Some review with a film camera well a unique feature of the Tair 11 series is the twenty aperture blades, far more than many modern lenses. Produced by KMZ Krasnogorsk Mechanical Works. The 1958 world fair in Brussels not only gave us the Atomium, but also Grand Prix Brussels 1958 lenses.
It also gave us the Kometa, KMZ’s specially built hypermodern rangefinder camera in the league of Leica’s M3, of which two prototypes were taken to Brussels that vanished soon thereafter, but that’s a different story.

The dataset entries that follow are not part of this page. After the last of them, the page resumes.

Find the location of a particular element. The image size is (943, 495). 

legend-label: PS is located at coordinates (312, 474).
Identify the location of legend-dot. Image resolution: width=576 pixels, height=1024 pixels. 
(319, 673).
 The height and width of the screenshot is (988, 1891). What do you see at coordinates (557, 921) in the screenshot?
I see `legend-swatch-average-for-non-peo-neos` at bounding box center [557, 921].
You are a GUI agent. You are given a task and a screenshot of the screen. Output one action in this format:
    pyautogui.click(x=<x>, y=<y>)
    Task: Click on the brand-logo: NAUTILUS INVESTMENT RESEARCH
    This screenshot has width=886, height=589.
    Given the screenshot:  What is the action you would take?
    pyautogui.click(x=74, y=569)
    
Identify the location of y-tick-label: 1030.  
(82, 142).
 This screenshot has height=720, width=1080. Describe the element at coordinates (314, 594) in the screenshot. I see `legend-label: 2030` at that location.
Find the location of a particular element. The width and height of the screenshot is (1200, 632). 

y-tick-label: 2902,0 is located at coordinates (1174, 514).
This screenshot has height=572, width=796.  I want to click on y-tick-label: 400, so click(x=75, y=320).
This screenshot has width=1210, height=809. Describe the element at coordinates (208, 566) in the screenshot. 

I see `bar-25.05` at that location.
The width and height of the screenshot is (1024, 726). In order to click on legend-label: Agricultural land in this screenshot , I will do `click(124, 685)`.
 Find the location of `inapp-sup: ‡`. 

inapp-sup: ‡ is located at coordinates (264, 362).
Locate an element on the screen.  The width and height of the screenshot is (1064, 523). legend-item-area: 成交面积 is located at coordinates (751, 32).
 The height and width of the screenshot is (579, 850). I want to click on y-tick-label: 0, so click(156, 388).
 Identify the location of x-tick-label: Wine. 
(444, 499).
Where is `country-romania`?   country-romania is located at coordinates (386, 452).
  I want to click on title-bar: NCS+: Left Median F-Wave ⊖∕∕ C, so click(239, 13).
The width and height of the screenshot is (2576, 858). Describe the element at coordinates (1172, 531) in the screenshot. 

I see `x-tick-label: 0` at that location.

At least three Russian optics could boast the award: the MIR-1 37mm f/2.8, the Tair-11 133mm f/2.8, and the Tair-3 300mm f/4.5. I don’t know if those were the only lenses to receive the Grand Prix, or even if the Grand Prix was a rare honor, but this is all I got from my superficial investigation.
Cons: Min. focus distance 1.2m, a little difficult to handle…
Its not perfect but “Sharpness is a bourgeois concept” ― Henri Cartier-Bresson
The gallery shots were made with the PAN F PLUS at ISO 50 is the slowest of the Ilford films, but when image quality, fine detail and lack of grain are more important than film speed, Pan F plus excels. And I developed it with some higher contrast.